We iterated over a couple of designs for this, considering the use of pennies, and a basic servomotor. Initially, we began with a relatively simple design, essentially a flat funnel at whose mouth waited the servomotor. As transactions linked to the account occur, the motor releases coins based on pre-planned spending thresholds.
One issue we ran into in this design was that the pennies kept getting jammed at the mouth of the funnel. We brainstormed a few changes, including making the frame asymmetrical, so pennies would not get stuck against each other. In the end, we reduced the space the pennies could take to be a simple zig-zag path, one at a time. This simplified the process for us a lot, since we could control the exact way the pennies left the frame. We also chose to give the path a back of acrylic above the wood when we realized that it would help the coins move more smoothly. To achieve the proper open time of the servo at the bottom of the funnel (4 coins per boundary for 16 coins, we created a separate program) that did not rely on a transaction to activate the servo.
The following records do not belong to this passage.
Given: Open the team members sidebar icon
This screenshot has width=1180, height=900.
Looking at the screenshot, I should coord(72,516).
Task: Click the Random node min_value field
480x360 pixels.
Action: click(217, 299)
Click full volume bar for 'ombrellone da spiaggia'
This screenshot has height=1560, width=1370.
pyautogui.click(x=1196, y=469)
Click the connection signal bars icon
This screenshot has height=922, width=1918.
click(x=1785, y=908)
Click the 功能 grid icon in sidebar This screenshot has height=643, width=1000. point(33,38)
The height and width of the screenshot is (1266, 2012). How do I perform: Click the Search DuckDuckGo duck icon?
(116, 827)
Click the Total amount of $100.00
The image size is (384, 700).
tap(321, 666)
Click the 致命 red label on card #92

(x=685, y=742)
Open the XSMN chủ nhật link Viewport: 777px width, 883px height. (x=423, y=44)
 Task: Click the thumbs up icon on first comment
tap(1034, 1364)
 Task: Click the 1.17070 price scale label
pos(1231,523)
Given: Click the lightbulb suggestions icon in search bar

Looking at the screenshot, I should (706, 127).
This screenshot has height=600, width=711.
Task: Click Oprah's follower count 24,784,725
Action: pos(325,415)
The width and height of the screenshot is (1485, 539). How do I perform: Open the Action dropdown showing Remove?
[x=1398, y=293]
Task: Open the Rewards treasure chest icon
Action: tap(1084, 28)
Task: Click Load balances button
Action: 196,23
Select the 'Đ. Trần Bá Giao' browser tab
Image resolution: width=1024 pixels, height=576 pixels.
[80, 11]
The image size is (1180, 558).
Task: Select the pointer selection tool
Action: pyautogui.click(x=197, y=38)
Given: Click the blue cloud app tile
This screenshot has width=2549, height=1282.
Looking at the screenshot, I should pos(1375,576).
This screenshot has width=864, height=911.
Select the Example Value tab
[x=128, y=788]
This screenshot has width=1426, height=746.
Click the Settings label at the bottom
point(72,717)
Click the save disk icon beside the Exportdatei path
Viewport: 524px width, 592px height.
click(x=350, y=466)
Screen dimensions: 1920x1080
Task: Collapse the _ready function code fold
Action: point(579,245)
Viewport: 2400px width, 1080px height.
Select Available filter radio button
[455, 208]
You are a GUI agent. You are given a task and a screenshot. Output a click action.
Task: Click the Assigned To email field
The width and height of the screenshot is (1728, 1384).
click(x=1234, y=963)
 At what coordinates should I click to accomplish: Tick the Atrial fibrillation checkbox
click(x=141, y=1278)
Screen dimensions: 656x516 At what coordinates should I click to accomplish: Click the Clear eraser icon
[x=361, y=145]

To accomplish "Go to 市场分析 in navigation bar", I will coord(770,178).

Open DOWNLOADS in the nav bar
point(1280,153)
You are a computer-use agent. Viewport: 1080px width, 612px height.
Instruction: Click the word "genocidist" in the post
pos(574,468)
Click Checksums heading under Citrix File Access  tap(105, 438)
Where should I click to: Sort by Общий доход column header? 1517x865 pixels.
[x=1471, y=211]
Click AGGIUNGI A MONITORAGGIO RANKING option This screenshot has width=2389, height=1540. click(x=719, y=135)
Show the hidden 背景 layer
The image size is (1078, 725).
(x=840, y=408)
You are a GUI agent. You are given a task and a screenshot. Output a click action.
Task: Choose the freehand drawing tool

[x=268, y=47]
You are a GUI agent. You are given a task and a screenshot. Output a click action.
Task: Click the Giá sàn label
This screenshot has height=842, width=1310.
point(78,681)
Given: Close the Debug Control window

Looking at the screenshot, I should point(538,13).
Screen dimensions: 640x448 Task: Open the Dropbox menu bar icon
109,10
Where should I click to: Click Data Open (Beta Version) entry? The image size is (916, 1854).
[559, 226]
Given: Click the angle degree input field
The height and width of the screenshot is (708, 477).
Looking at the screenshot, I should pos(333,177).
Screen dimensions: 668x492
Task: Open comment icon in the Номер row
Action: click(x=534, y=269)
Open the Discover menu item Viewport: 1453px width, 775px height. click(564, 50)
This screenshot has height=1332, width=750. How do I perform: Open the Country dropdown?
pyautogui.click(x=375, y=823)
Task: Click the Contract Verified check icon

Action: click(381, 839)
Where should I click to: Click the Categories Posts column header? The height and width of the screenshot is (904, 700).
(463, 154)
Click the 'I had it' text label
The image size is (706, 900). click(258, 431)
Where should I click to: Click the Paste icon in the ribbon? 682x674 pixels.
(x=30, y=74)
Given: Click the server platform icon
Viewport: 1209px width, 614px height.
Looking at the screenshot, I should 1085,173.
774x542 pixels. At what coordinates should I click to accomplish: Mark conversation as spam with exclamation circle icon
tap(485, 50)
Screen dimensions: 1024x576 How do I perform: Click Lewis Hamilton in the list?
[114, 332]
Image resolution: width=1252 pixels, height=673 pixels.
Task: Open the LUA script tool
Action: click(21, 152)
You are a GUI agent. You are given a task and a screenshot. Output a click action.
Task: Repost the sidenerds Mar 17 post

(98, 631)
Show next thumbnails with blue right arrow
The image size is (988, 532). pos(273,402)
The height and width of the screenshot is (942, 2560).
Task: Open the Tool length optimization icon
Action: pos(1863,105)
From a software side, we initially ran into issues on preventing the coins from deploying on a continuous basis. We needed it to continuously check Buxfer, but we couldn't have the software pulling data & implementing a coin-drop continuously. Thus, we chose to set up borders (in the example case, with a budget of $1000, borders of $750, $500, $250 & $0), and implemented flags to ensure that these borders would only be crossed with any effect the first time it happened. This also ensured that if multiple boundaries were crossed, the servo would open that number of times.
Another issue was occurred was related to asynchronous tasks in the code. Essentially code was executing before the Particle cloud webhook had a chance to return data and update the budget balance. This was solved by putting our conditional boundary logic that activated the servo into"void handleBudgetReceived(const char *event, const char *data)", which had the effect of only evaluating the budget state once the webhook returned data.